Within three days, we visited the remainder of the Montgomery County School District green roofs in a 48km (30-mile) radius, and of the 26 schools at the time, 19 had severe green roof problems due to grubs. These failed roofs were from two different green roof system suppliers, and they had one thing in common: excessively porous system design without much water holding capacity.
The other seven roofs were also of various brands (three suppliers), and as all schools were getting the exact same maintenance protocol, we could conclude the grub problem was not due to a lack of applied nutrients. The seven that looked perfectly fine all had one thing in common: they were trays as well but had solid walls, and larger water reservoirs to bridge the drought, and due to the systems, they lost fewer nutrients.
But the story gets a bit more complex. You might ask if only the needled mineral wool or water cup reservoir is the entire secret solution? No. That same week we inspected many more roofs in the area. None of them had grub problems, except for two others, located in Fairfax County, just 20 miles away. At both these roofs, we saw extensive grub problems. You could uproot a few thousand square feet of green roof vegetation without roots, frail-looking and stressed because they couldn’t tap into the water reserves. The foliage looks gray-ish or red-isch and plants look shrunken. These two green roof systems had the capacity to store enough water, so in this case, it wasn’t merely water-related, and yet there was indeed a massive grub infestation.

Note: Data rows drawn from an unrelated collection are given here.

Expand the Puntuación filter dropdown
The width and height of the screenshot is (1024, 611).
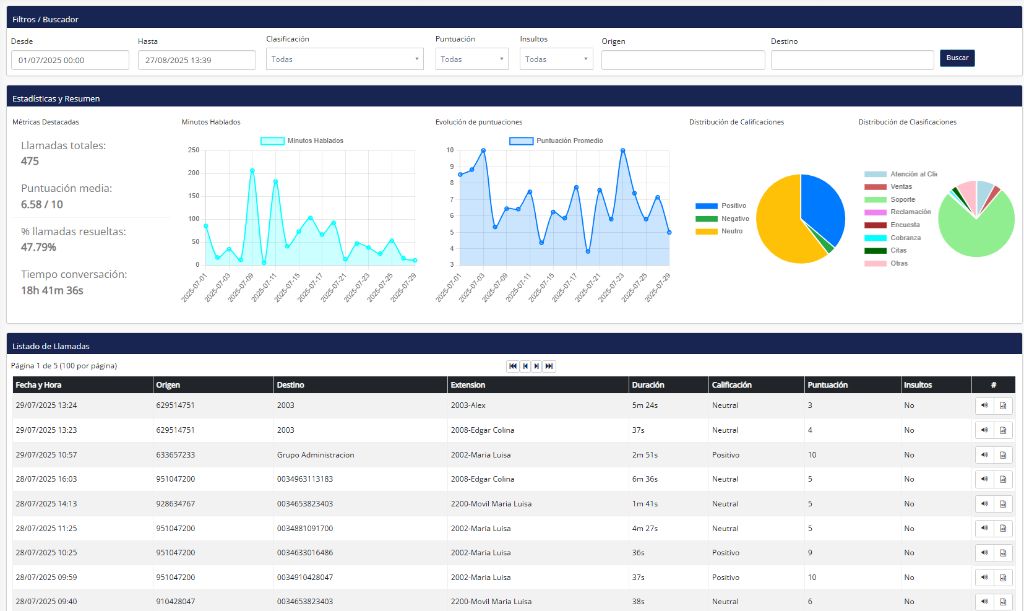coord(472,59)
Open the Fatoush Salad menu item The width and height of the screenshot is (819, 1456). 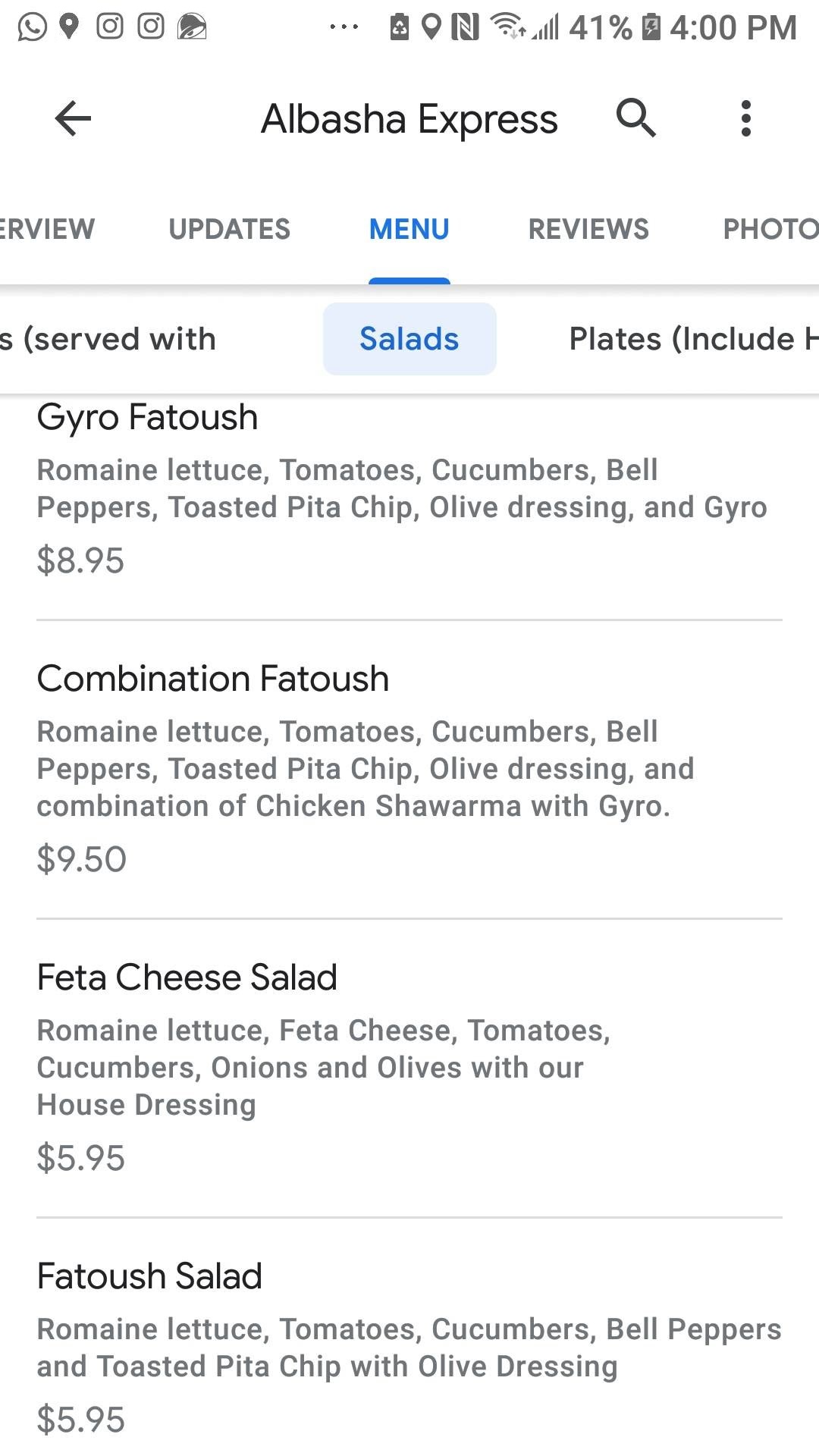pos(149,1276)
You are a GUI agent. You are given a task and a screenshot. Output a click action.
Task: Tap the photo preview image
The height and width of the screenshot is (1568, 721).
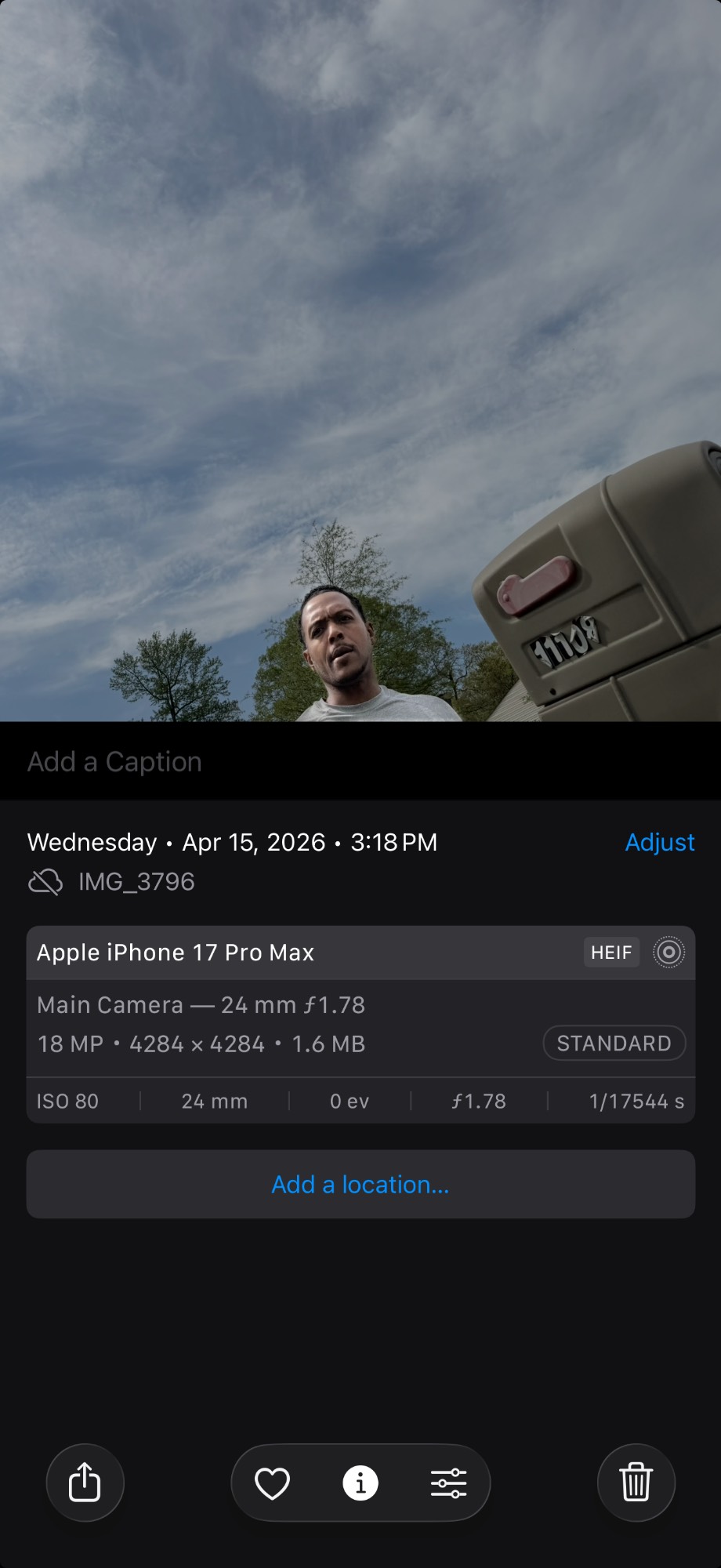pos(360,361)
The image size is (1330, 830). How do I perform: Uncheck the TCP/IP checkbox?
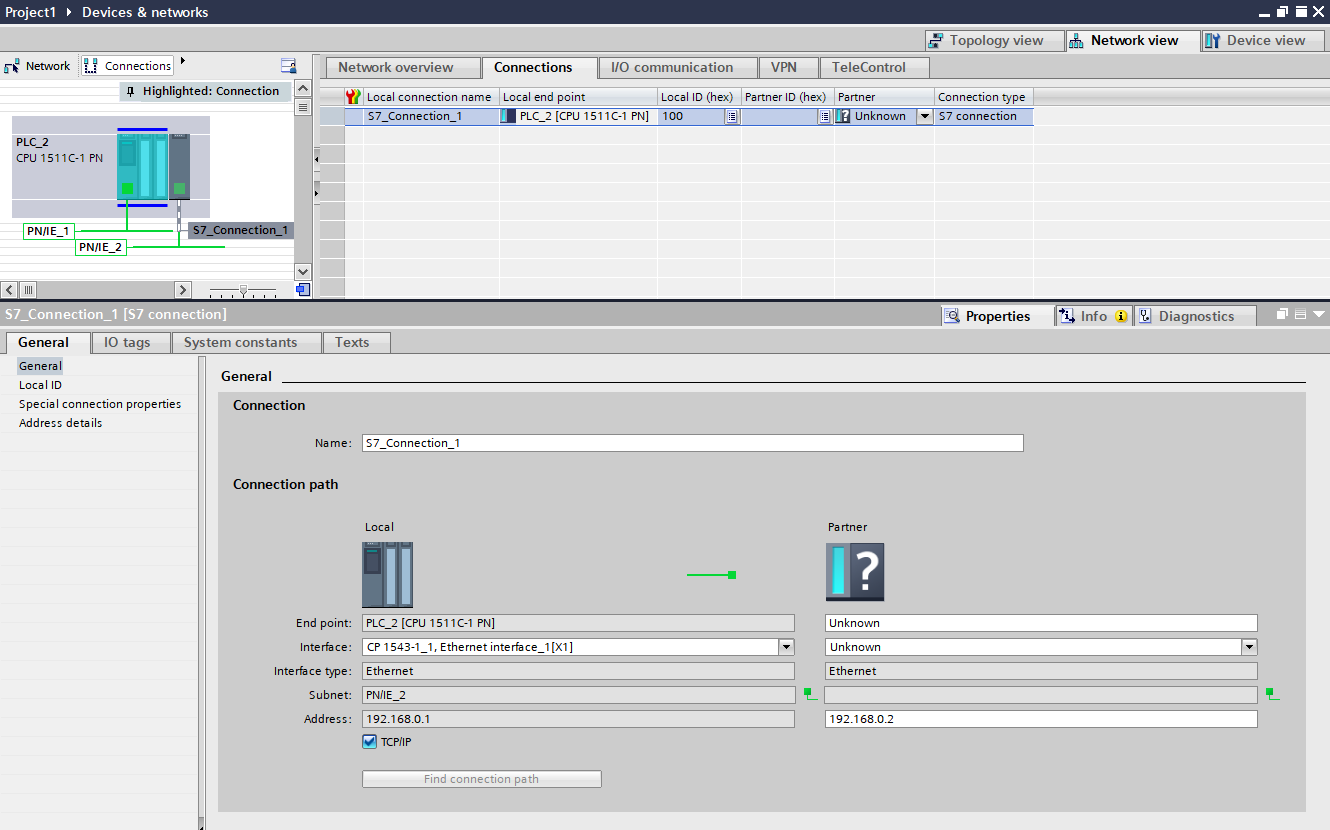tap(370, 742)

We took soil samples, and it was clear that this roof was utterly devoid of any nutrients. These plants had only water to feed themselves with, and they got weak. People were weeding the roof, but they were not feeding the roof. Plants, like us, need water and food. You give them both and the community of plants will live forever.
The Final Grub Solution
How to deal with grubs? There are ways to kill the grubs, but these are nasty chemicals that we prefer for you to avoid. The safest way is to let the damage continue for a while (by the time you notice it, it is too late already, and let these larvae develop into beetles, and they will fly away. Then treat the roof with Milky Spore, a natural product that affects the egg stage of the beetle, and this will be a natural defense system that will prevent 95% of the problem from reoccurring next year.
Milky Spore contains spores of the bacteria Paenibacillus popilliae, which work specifically against the grub stage of the Japanese Beetle (Popillia japonica). It poses no threat to people, animals, plants, or beneficial insects. When Milky Spore is introduced into the soil, it will lie dormant until grubs begin feeding on roots where the bacteria are present. Once ingested, the spore multiplies inside the grub and kills Japanese Beetle grubs about a week after infection. As the grub decomposes, the billions of spores it contains are released back into the soil to start the whole process again. Over time, Milky Spore fills out the soil creating a soil environment that Japanese beetles simply cannot survive in. Like other bacteria, it is highly survivable in drought conditions but suffers in temperatures of Zone five and colder.
You might say: I will treat my roof with Milky Spore before it’s a problem. I disagree. I think it is better to take care of your green roof. If you just pay a little more attention to your green roof, test your soil, and keep them fed, you will not have to worry about grubs or treat them for grubs, and your maintenance crew will thank you as well since healthier plants mean less open soil and less weeding.